(Pixel coordinate grounding data)

#####

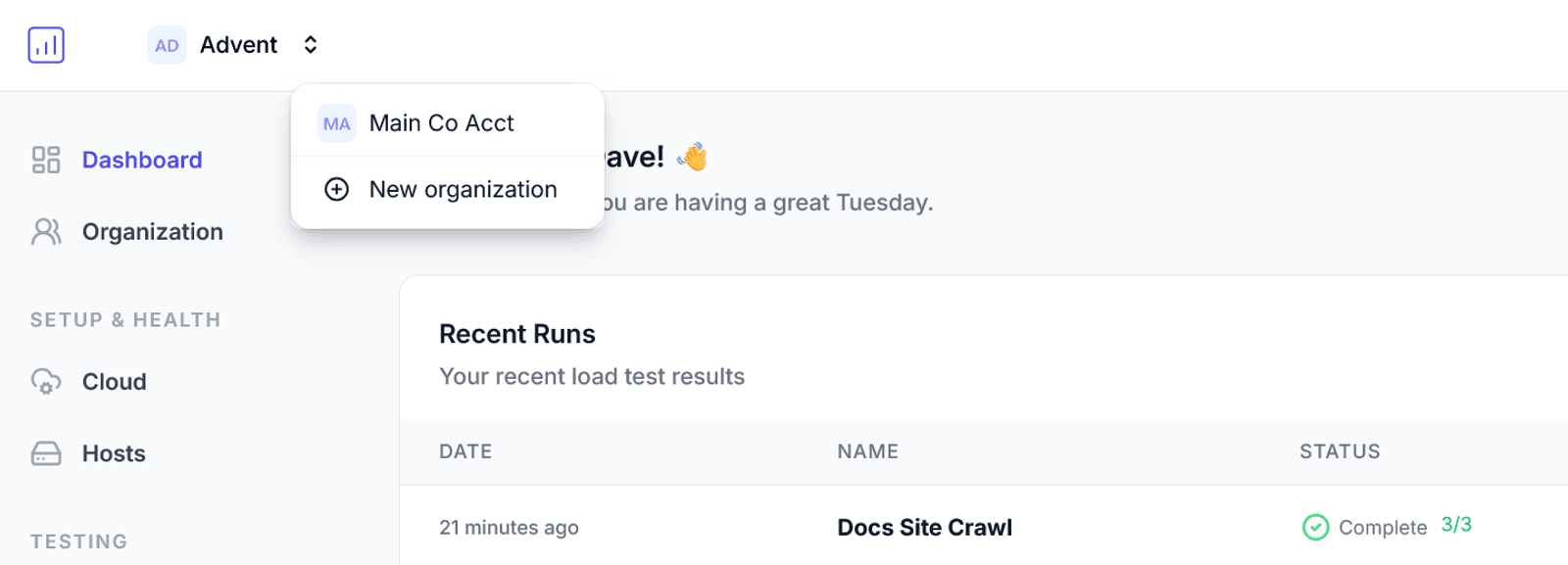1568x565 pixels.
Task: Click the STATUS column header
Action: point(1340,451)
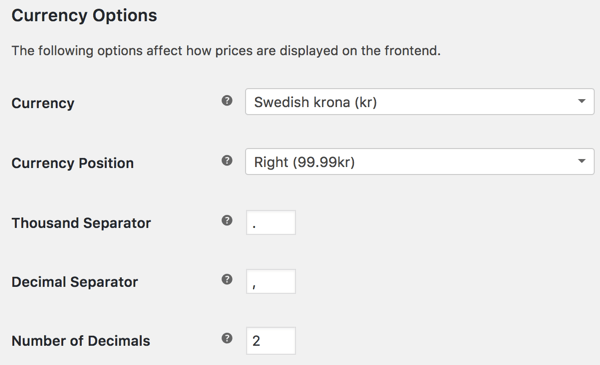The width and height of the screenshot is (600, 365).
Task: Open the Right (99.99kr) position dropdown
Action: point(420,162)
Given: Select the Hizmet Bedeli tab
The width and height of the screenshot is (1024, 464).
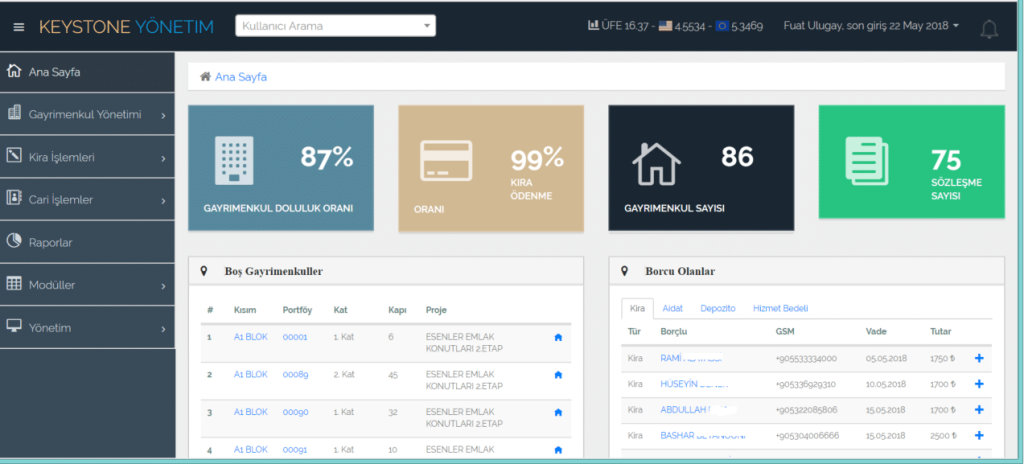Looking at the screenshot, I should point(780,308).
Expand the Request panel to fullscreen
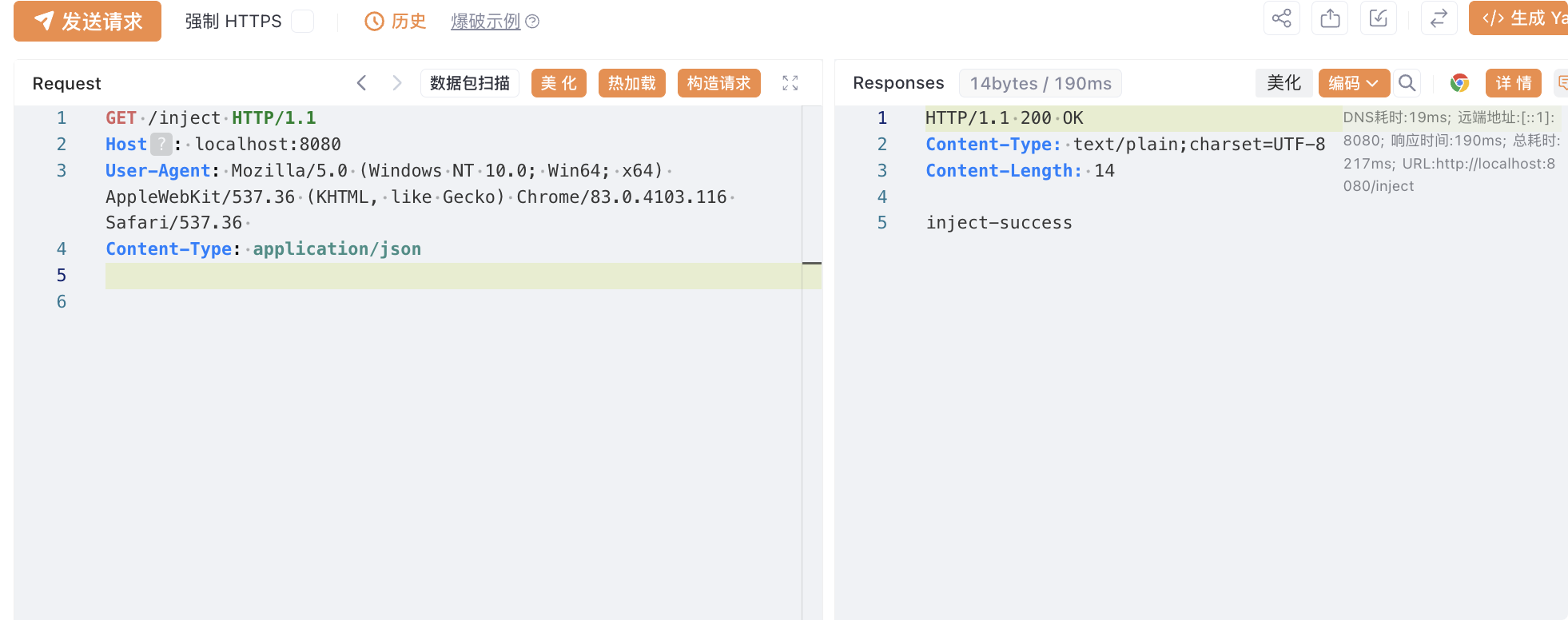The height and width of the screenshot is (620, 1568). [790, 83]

#####

TASK STATEMENT
Write out word for word every line from the line with "Given: Select the Hizmet Bedeli tab" through the final line of the records, both included, skipping the pictures.

RESPONSE TO THE TASK
Given: Select the Hizmet Bedeli tab
The width and height of the screenshot is (1024, 464).
Looking at the screenshot, I should point(780,308).
Expand the Request panel to fullscreen
The height and width of the screenshot is (620, 1568). [790, 83]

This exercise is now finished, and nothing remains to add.